D-algebraic Guessing
Bertrand Teguia Tabuguia
TL;DR
This work develops a systematic framework for guessing $D$-algebraic ($D$-algebraic) equations from finite data for both generating functions and sequences, extending beyond traditional $D$-finite methods. It introduces structured algorithms that search for polynomial differential and difference equations of bounded degree and order, leveraging modular arithmetic over finite fields to manage large coefficients and linking differential monomials to power-series recurrences. The authors validate the approach through diverse examples, including the generating function for $\zeta(2n+2)$, subsequences of Catalan numbers, a two-dimensional differential tree automaton, and data from OEIS, while providing a Maple NLDE package to implement the methods.
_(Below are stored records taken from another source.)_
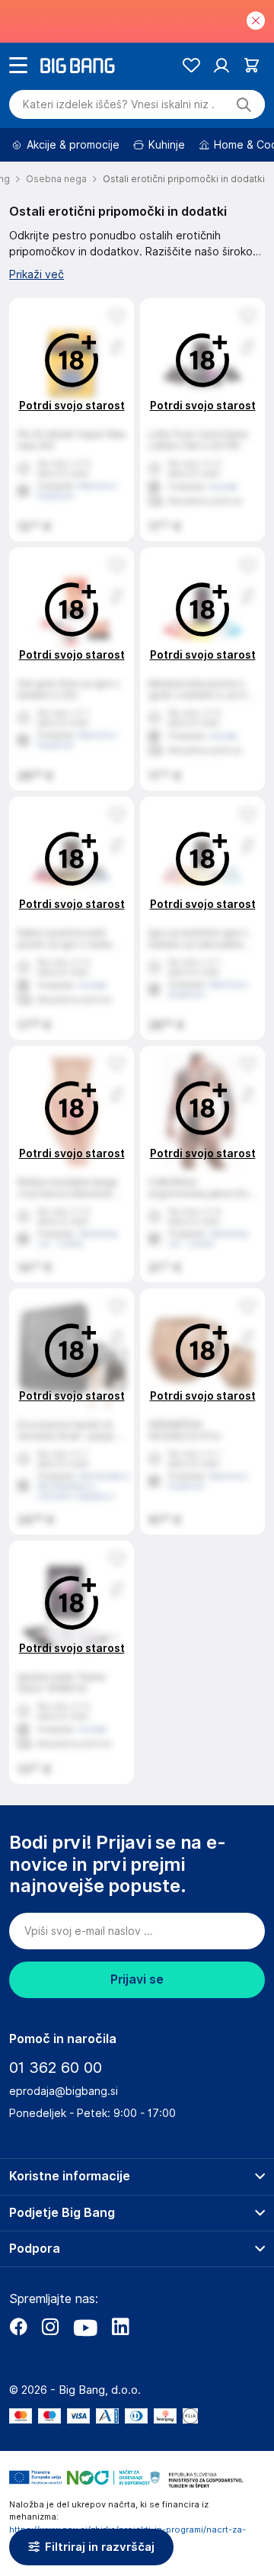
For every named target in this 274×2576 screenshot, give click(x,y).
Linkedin (120, 2327)
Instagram (50, 2327)
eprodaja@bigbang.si (63, 2091)
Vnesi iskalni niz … (119, 104)
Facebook (18, 2327)
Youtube (85, 2327)
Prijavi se (137, 1979)
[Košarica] (251, 65)
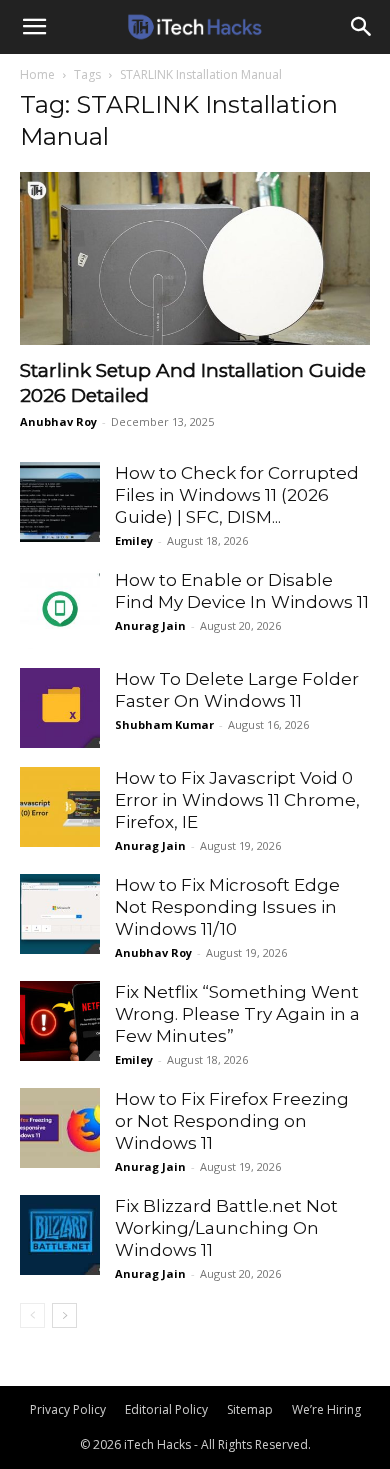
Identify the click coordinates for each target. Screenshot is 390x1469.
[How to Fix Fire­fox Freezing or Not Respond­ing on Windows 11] (60, 1128)
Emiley (134, 540)
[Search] (362, 27)
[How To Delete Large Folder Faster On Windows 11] (60, 708)
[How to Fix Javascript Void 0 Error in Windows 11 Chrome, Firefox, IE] (60, 807)
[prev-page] (32, 1315)
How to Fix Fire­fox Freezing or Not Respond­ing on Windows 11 (232, 1121)
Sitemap (250, 1409)
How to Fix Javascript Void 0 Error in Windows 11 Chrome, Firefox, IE (237, 800)
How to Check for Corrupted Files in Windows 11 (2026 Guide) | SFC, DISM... (237, 495)
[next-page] (64, 1315)
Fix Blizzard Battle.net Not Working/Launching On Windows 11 (226, 1228)
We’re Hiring (326, 1409)
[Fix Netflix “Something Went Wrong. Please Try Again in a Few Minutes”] (60, 1021)
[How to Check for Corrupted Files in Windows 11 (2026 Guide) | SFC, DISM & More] (60, 502)
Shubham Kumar (164, 724)
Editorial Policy (166, 1409)
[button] (34, 27)
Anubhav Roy (58, 421)
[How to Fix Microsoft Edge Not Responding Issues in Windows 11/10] (60, 914)
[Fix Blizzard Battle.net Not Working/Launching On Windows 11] (60, 1235)
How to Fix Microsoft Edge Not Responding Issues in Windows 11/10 (227, 907)
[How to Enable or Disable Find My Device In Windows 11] (60, 609)
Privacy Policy (68, 1409)
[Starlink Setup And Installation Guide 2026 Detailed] (195, 258)
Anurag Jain (150, 625)
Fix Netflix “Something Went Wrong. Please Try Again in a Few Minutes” (237, 1014)
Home (37, 74)
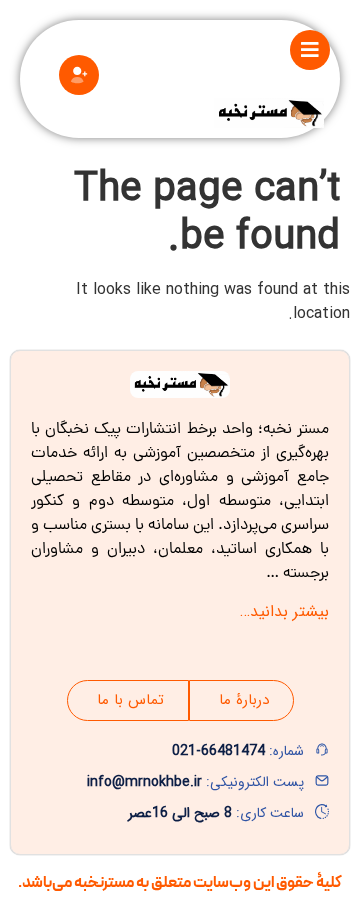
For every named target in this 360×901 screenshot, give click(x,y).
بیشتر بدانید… (284, 611)
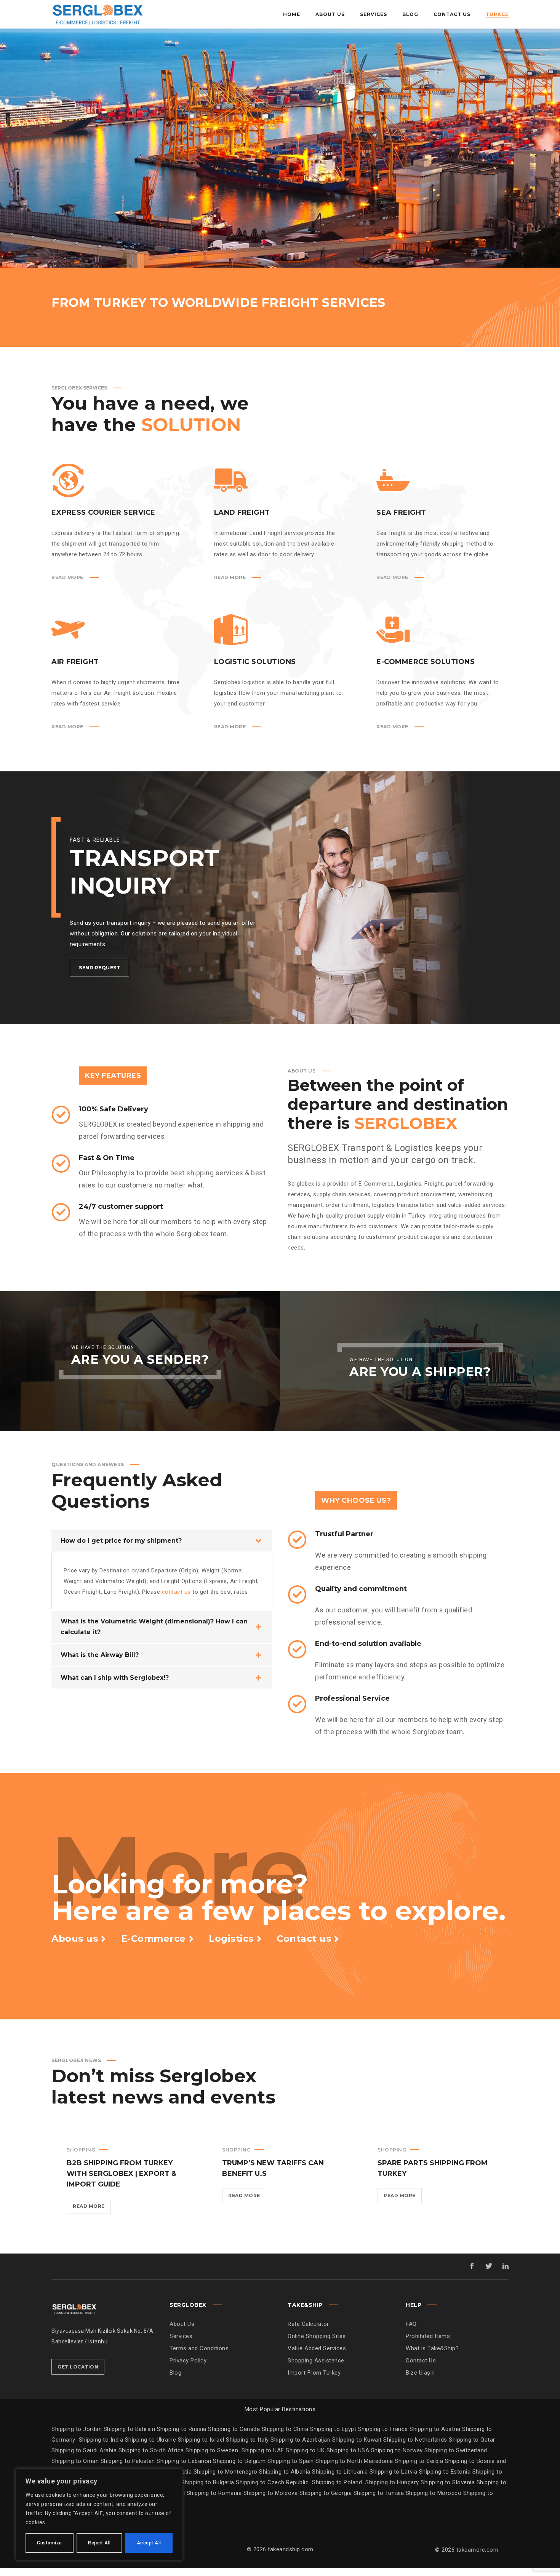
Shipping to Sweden (212, 2450)
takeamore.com (477, 2549)
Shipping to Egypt (333, 2429)
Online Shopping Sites (317, 2336)
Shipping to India (101, 2439)
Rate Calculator (308, 2324)
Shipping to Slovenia (449, 2482)
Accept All (149, 2543)
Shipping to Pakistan (129, 2461)
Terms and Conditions (199, 2348)
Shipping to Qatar (472, 2439)
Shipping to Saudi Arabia (84, 2450)
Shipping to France (383, 2429)
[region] (99, 2515)
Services (181, 2336)
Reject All (99, 2543)
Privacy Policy (188, 2360)
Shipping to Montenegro (226, 2471)
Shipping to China (285, 2429)
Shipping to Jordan (76, 2429)
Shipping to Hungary (392, 2482)
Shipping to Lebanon (185, 2461)
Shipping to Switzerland (455, 2450)
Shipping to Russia (181, 2429)
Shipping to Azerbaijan (300, 2439)
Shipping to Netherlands (415, 2439)
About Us (182, 2324)
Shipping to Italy (247, 2439)
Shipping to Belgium (240, 2461)
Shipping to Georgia (326, 2493)
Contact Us (421, 2360)
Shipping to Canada (234, 2429)
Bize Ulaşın (420, 2372)
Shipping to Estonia (445, 2471)
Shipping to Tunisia (379, 2493)
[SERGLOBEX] (97, 14)
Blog (175, 2372)
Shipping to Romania (214, 2493)
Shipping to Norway (398, 2450)
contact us (176, 1591)
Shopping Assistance (316, 2360)
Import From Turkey (314, 2372)
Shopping (81, 2150)
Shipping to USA (348, 2450)
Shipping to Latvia (394, 2471)
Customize (49, 2543)
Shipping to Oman (76, 2461)
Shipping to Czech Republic (273, 2482)
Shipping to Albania (285, 2471)
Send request (99, 967)
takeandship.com (291, 2549)
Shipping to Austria (435, 2429)
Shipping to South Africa (151, 2450)
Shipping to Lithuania (341, 2471)
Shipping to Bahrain (129, 2429)
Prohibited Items (428, 2336)
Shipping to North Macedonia (355, 2461)
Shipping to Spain (291, 2461)
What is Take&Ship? (432, 2348)
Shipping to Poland (338, 2482)
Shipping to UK (306, 2450)
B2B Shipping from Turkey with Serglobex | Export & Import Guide (121, 2173)
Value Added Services (317, 2348)
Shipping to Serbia (419, 2461)
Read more (92, 2208)
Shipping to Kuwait (357, 2439)
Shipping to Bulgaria (208, 2482)
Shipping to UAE (263, 2450)
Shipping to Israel (201, 2439)
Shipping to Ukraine (150, 2439)
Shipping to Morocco (434, 2493)
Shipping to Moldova (270, 2493)
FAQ (411, 2324)
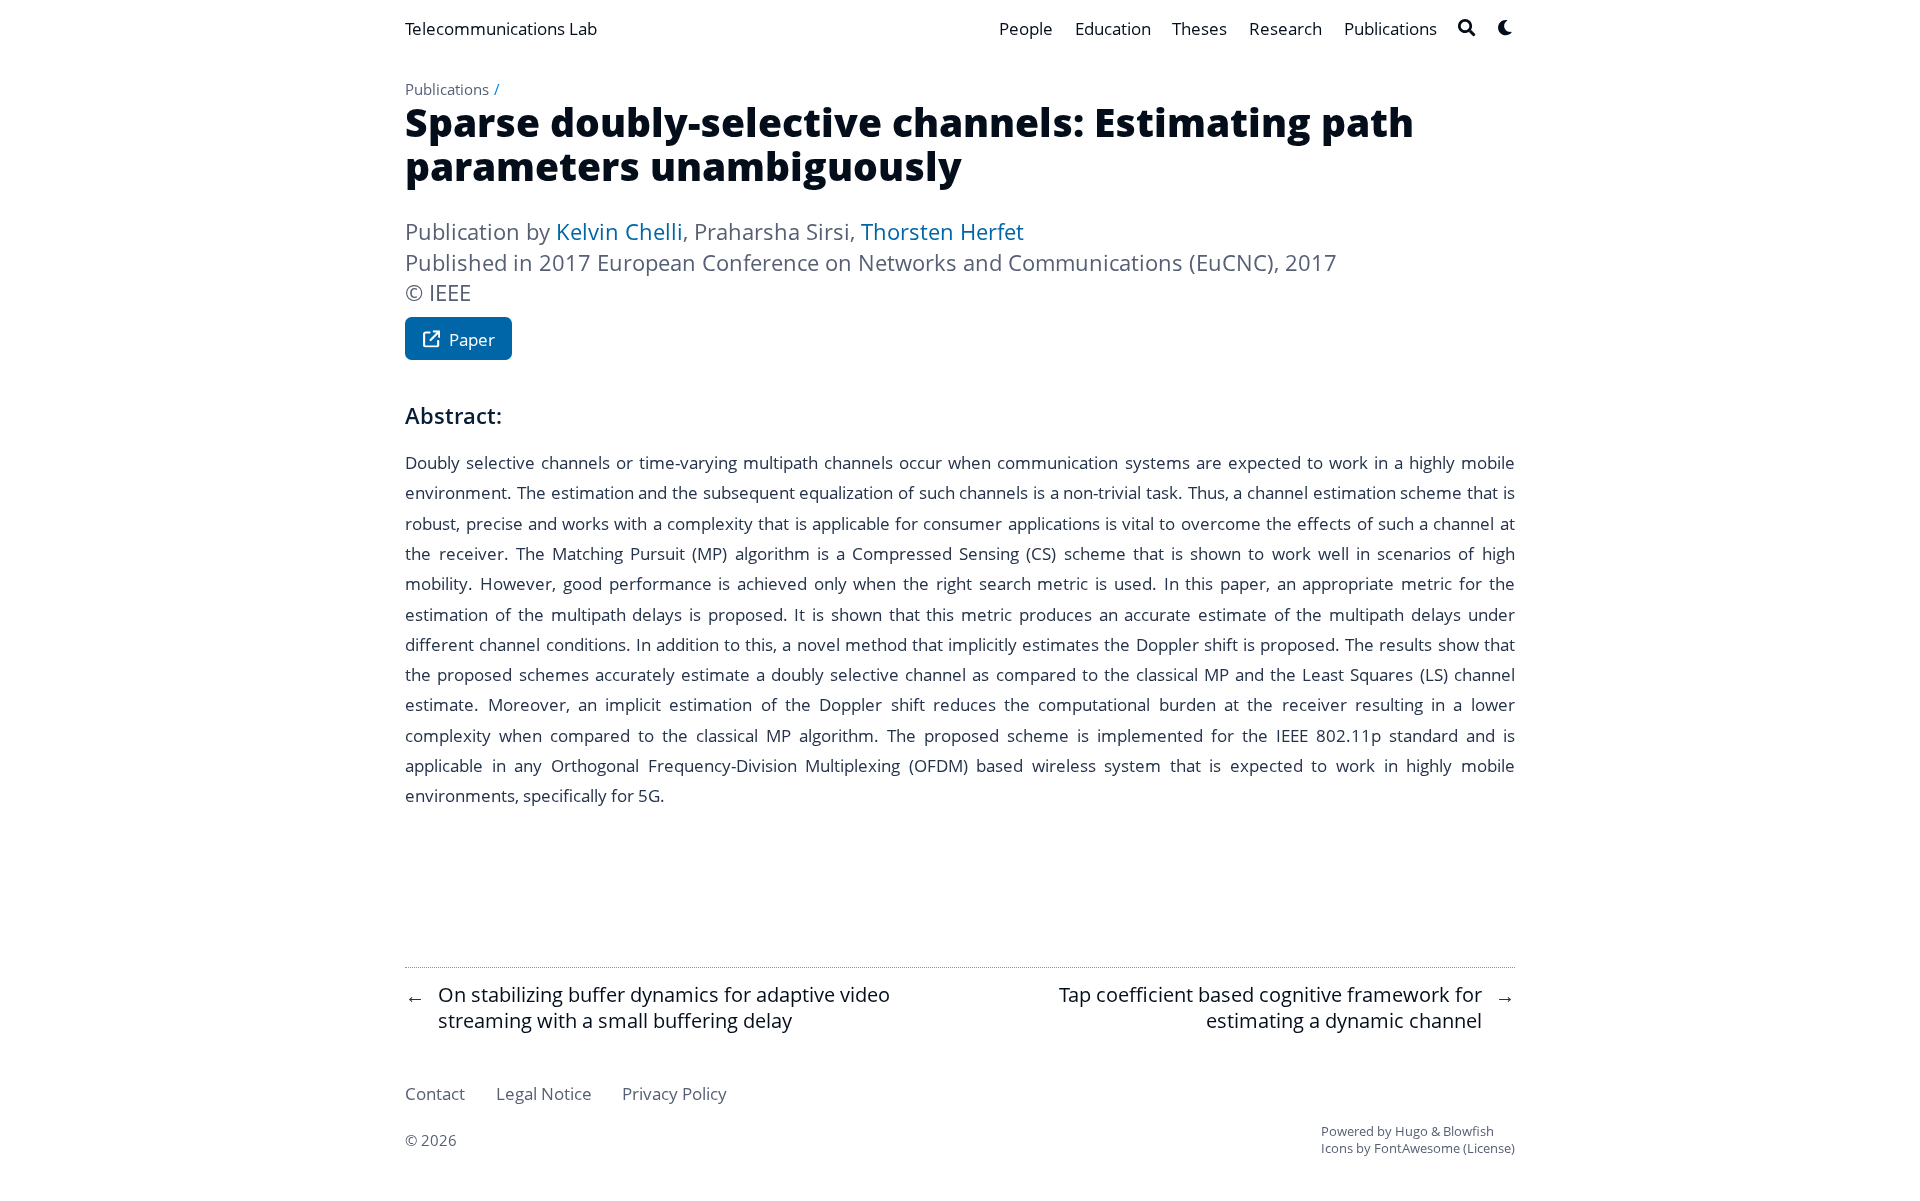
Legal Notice (544, 1093)
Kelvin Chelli (619, 231)
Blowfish (1468, 1131)
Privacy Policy (674, 1093)
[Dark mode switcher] (1505, 27)
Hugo (1411, 1131)
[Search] (1466, 27)
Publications (447, 89)
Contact (435, 1093)
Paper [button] (472, 339)
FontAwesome (1417, 1148)
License (1489, 1148)
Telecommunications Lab (501, 28)
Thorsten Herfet (942, 231)
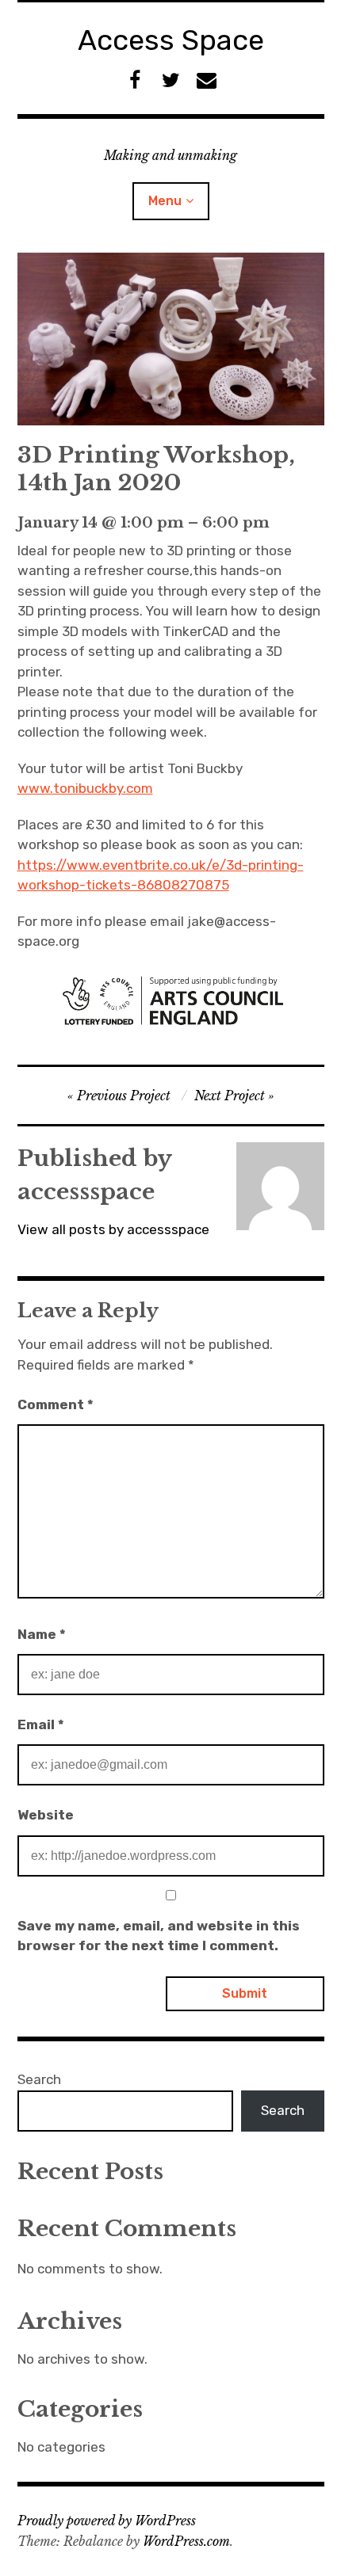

They also show a non-$D$-algebraicity result for the odd-prime subsequences using deep number-theoretic results (Maynard–Tao), illustrating both the reach and limits of the guessing framework. Overall, the work broadens the computational toolkit for nonlinear algebraic relations in combinatorics and number theory, offering a practical guess-and-prove paradigm that complements existing $D$-finite theory.
Abstract
Given finitely many consecutive terms of an infinite sequence, we discuss the construction of a polynomial difference equation that the sequence may satisfy. We also present a method to seek a candidate polynomial differential equation for its generating function. It appears that these methods often lead to effective D-algebraic operations.